I'm the pathos
developer. It's not an oversight... you can't use chunksize
when using pathos.pools.ProcessingPool
. The reason this was done, was that I wanted to have the map
functions have the same interface as python's map
... and to do that, based on the multiprocessing
implementation, I either had to choose to make chunksize
a keyword, or to allow *args
and **kwds
. So I choose the latter.
If you want to use chunksize
, there is _ProcessPool
, which retains the original multiprocessing.Pool
interface, but has augmented serialization.
>>> import pathos
>>> p = pathos.pools._ProcessPool()
>>> p.map(lambda x:x*x, range(4), chunksize=10)
[0, 1, 4, 9]
>>>
I'm sorry you feel the documentation is lacking. The code is primarily composed of a fork of multiprocessing
from the python standard library... and I didn't change the documentation where the functionality has been reproduced.
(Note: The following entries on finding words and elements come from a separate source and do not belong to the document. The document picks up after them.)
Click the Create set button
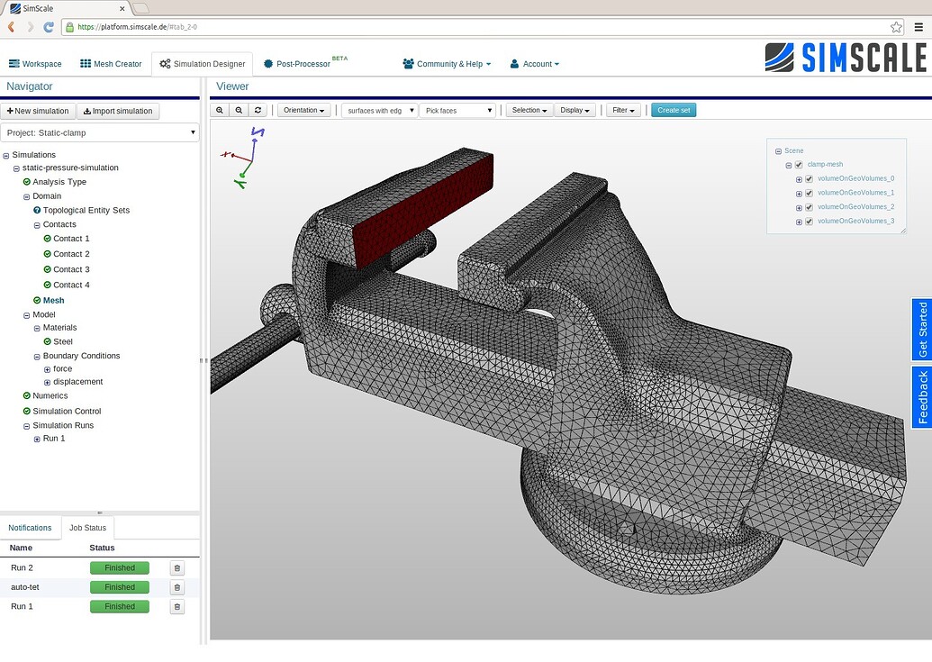The width and height of the screenshot is (932, 662). (674, 109)
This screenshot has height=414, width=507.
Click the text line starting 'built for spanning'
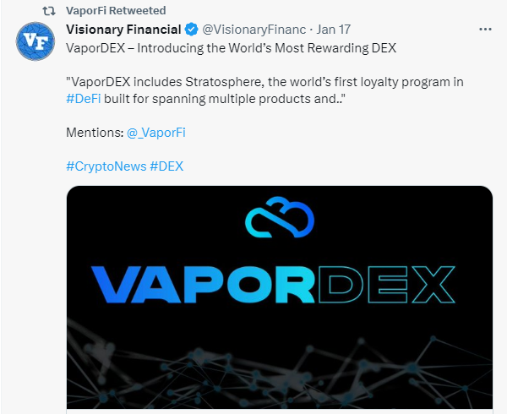tap(223, 99)
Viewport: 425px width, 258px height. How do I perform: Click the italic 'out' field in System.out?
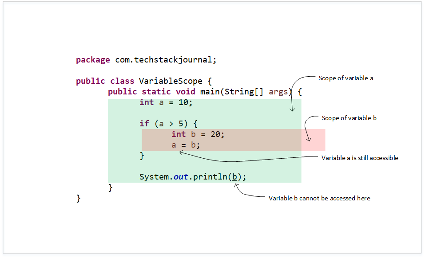point(180,177)
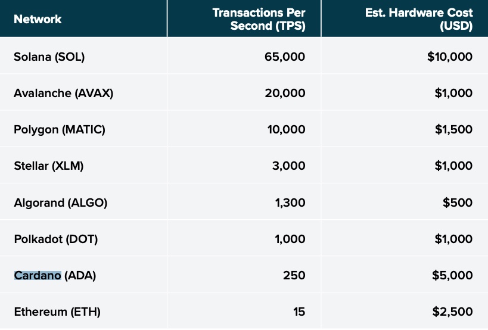Viewport: 488px width, 330px height.
Task: Click Algorand's 1,300 TPS value
Action: [x=290, y=203]
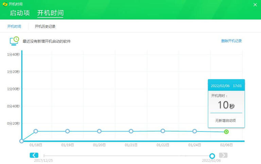Click the 01/18 data point

coord(36,131)
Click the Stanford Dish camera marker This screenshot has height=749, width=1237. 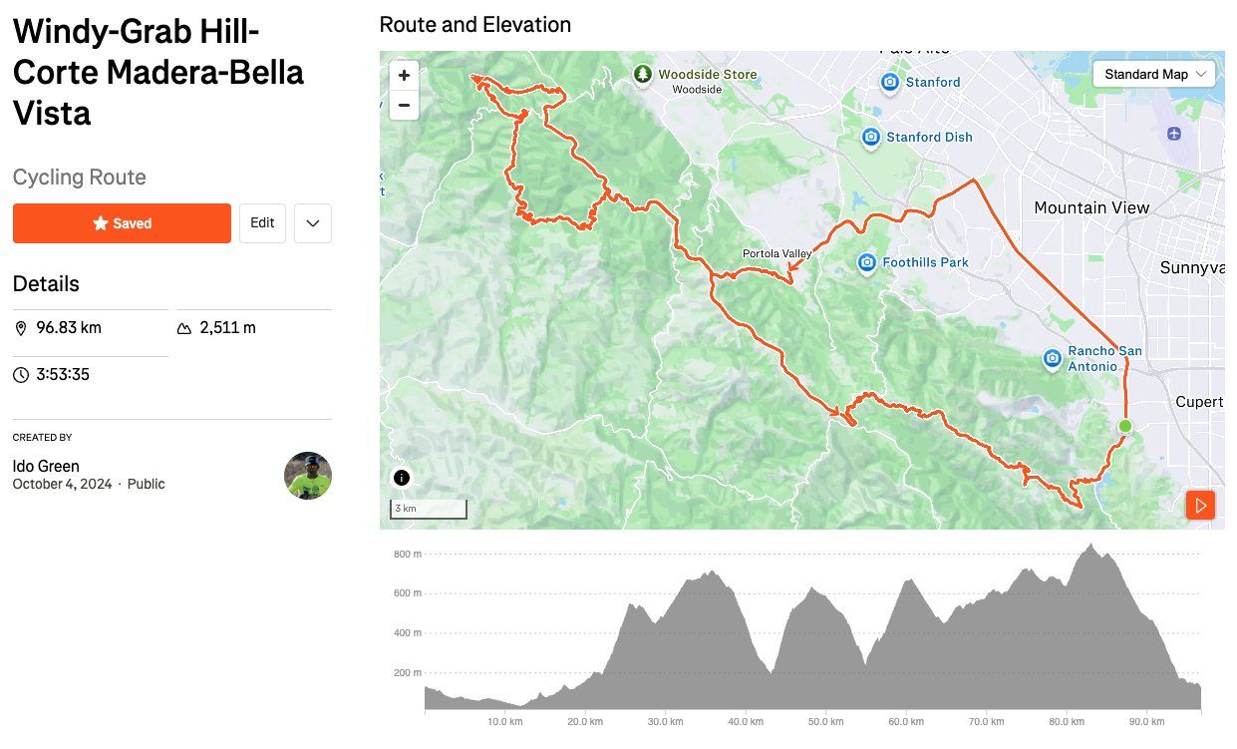[x=871, y=137]
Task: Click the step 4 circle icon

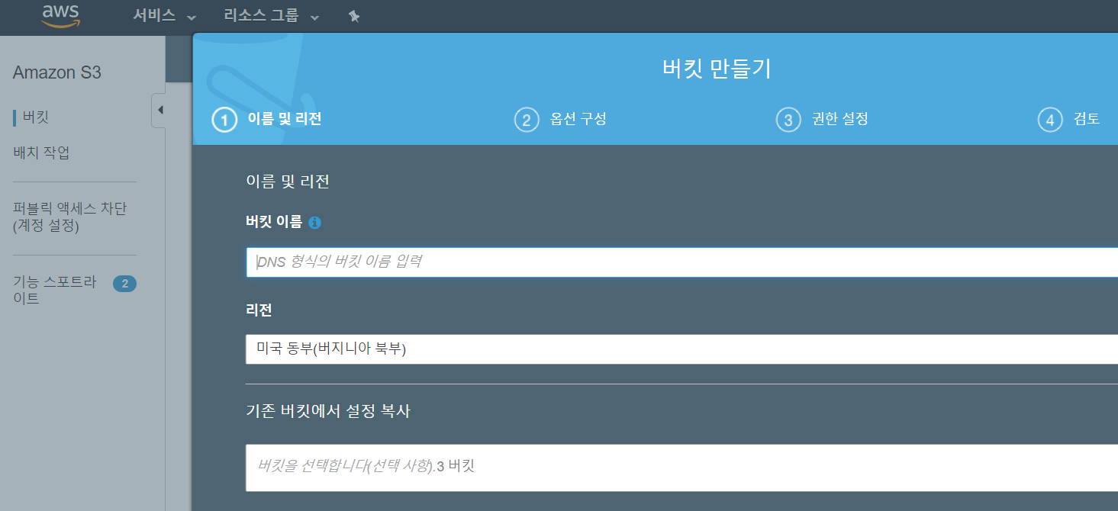Action: click(x=1050, y=120)
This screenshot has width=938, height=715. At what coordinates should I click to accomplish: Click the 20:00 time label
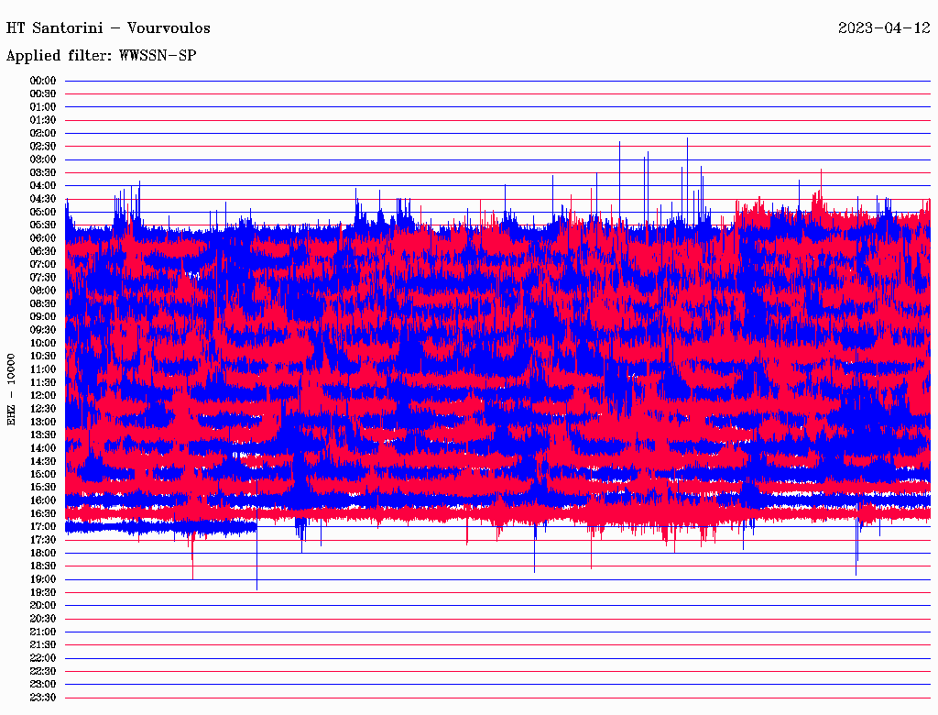[x=43, y=605]
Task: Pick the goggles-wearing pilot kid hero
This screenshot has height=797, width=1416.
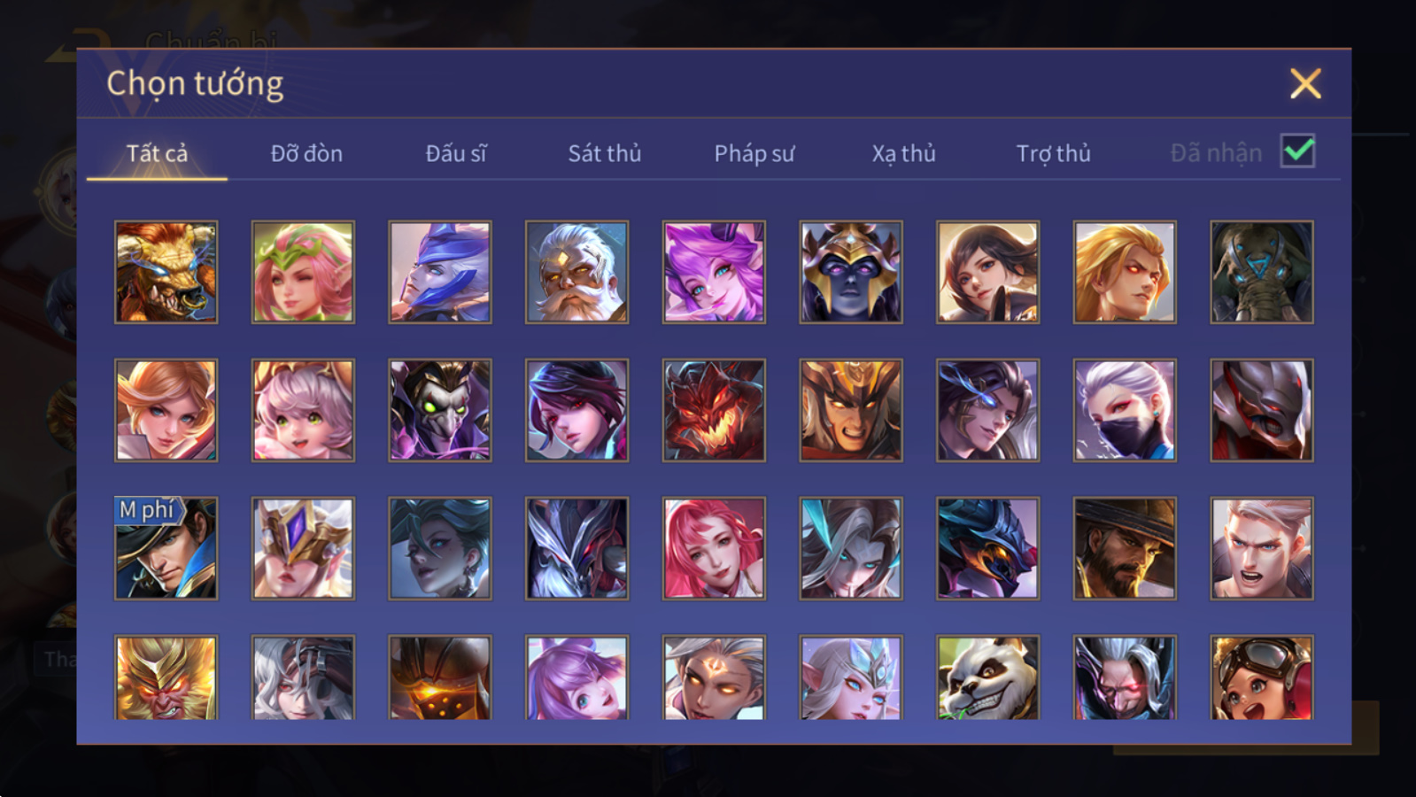Action: pyautogui.click(x=1262, y=677)
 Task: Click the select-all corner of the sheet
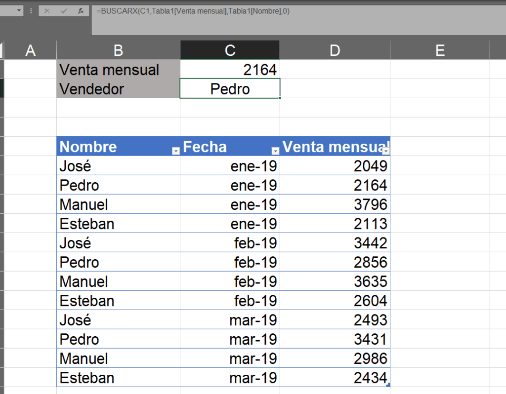(x=1, y=50)
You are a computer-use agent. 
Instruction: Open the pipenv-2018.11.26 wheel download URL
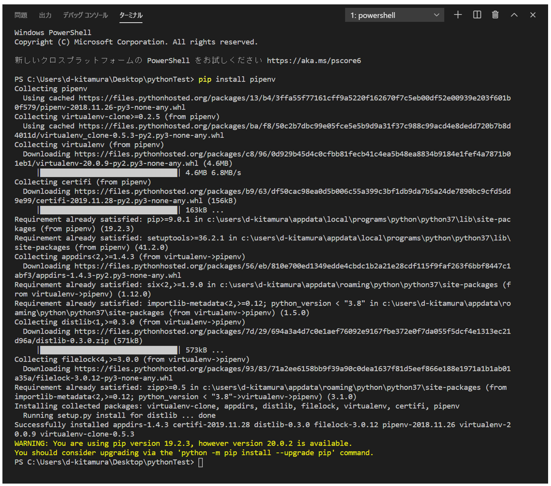[x=263, y=103]
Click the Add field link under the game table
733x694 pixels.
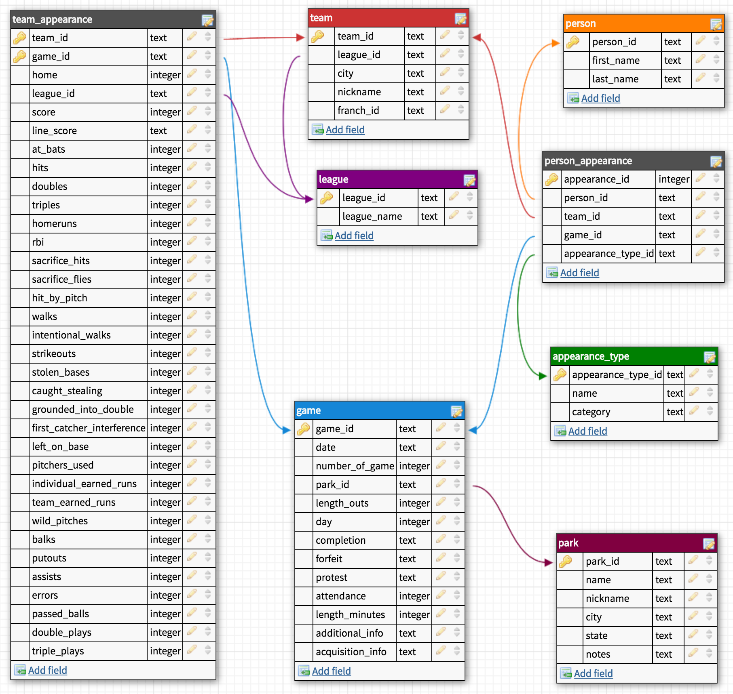click(331, 671)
For example, here I am recycling the STL docs, as the functionality is the same:
>>> p = pathos.pools._ProcessPool()
>>> print(p.map.__doc__)
Equivalent of `map()` builtin
>>> p = multiprocessing.Pool()
>>> print(p.map.__doc__)
Equivalent of `map()` builtin
>>>
... and in the cases where I have modified functionality, I did write new docs:
>>> p = pathos.pools.ProcessPool()
>>> print(p.map.__doc__)
run a batch of jobs with a blocking and ordered map
Returns a list of results of applying the function f to the items of
the argument sequence(s). If more than one sequence is given, the
function is called with an argument list consisting of the corresponding
item of each sequence.
>>>
Admittedly, the docs could be better. Especially the docs coming from the STL could be improved upon. Please feel free to add a ticket on GitHub, or even better, a PR to extend the docs.